I am an Associate Professor (Profesor Titular) at the Department of Theoretical Condensed Matter Physics and the Condensed Matter Physics Center (IFIMAC) at the Universidad Autónoma de Madrid.

I obtained my PhD in 2009 as a student of J. Burgdörfer at Vienna University of Technology within the International Max Planck Research School on Advanced Photon Science. In my thesis, I studied correlated electron dynamics in the helium atom within the context of the emerging field of attosecond science. This relied on large-scale calculations on high-performance computers, enabling the first fully converged calculations of non-sequential two-photon double ionization of helium in intense extreme-ultraviolet pulses. I also contributed significantly to the theory of attosecond streaking, which allows to measure the time delay accumulated by an electron leaving the atom after photoionization.

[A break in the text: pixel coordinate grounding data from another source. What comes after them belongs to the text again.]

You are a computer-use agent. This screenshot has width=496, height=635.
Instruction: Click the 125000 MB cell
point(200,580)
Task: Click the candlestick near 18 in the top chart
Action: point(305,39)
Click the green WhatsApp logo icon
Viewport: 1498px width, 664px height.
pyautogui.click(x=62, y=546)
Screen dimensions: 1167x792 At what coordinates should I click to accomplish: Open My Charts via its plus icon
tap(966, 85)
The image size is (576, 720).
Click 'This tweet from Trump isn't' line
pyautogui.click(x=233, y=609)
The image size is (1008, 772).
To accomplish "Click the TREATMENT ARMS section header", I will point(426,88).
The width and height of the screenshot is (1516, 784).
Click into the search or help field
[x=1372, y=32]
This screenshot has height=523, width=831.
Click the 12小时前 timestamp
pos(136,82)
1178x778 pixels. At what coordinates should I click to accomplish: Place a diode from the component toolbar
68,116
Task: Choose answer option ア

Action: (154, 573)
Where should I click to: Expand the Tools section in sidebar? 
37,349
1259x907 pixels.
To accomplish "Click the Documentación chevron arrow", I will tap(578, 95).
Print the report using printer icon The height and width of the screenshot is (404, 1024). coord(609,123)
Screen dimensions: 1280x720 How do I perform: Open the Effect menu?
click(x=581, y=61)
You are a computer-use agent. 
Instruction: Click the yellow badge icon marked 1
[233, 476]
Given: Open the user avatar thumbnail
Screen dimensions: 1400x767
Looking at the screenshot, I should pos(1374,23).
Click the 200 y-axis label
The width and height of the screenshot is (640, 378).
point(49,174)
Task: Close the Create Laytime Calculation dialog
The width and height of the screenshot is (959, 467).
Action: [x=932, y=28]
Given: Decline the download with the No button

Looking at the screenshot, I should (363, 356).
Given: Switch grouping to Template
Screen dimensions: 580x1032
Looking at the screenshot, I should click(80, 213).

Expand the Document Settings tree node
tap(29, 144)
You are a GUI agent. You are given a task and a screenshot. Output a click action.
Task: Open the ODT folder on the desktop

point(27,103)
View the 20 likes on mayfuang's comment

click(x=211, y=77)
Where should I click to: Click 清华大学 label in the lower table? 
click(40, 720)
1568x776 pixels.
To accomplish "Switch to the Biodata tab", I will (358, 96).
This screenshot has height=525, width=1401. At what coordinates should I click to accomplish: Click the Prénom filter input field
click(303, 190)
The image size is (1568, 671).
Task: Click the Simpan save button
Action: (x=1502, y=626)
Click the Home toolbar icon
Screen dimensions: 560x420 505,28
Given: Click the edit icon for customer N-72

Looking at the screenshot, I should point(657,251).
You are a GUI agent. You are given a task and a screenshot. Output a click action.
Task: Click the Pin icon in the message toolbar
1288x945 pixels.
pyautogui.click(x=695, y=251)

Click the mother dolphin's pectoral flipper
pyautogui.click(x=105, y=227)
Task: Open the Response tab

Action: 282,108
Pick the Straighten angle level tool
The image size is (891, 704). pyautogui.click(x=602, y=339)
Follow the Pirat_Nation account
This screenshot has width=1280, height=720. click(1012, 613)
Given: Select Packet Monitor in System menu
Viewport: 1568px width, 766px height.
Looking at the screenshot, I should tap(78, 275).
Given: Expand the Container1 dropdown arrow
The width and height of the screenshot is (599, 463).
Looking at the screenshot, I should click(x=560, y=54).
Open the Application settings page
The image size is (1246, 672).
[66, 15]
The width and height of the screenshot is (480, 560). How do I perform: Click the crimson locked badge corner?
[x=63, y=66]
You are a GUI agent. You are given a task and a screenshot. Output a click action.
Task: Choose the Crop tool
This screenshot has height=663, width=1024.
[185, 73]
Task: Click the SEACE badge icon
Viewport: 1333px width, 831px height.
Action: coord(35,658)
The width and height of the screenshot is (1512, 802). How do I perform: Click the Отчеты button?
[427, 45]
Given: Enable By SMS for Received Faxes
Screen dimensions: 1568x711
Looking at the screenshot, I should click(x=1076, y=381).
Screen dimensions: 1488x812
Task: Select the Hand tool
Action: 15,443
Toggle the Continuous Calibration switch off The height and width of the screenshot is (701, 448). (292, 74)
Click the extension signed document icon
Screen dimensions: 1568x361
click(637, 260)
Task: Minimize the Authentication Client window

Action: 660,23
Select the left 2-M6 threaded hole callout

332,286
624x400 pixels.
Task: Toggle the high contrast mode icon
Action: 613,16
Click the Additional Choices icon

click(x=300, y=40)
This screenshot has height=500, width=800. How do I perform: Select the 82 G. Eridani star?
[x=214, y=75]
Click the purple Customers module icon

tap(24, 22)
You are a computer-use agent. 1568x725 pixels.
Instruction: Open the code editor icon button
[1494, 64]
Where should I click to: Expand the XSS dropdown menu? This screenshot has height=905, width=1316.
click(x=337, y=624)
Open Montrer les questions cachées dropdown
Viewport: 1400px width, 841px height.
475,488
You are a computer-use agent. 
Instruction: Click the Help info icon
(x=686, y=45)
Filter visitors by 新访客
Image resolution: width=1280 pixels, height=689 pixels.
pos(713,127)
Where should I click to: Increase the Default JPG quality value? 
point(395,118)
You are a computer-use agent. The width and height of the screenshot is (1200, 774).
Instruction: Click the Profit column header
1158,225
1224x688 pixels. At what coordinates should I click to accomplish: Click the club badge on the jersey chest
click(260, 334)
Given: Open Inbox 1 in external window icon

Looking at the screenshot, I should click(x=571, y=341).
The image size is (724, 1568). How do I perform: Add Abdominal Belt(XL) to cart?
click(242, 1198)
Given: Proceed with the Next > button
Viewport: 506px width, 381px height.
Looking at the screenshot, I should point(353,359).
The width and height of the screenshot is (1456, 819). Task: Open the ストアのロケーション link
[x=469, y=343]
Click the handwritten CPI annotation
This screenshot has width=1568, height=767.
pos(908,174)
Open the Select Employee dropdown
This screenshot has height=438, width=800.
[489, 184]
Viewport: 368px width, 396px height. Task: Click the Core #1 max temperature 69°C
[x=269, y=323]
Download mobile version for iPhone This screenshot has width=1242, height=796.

After finishing my PhD, I won the post-doctoral fellowship of the Institute for Theoretical Atomic, Molecular and Optical Physics (ITAMP) at the Harvard-Smithsonian Center for Astrophysics and Harvard Physics Department (2009-2012), where I continued several collaborations within the field of attosecond physics, and also started working on quantum nanophotonics and plasmonics. Within a collaboration with M. Lukin, I made significant theoretical contributions to guide the experimental implementation of a setup coupling a single laser-trapped atom to a nanophotonic cavity.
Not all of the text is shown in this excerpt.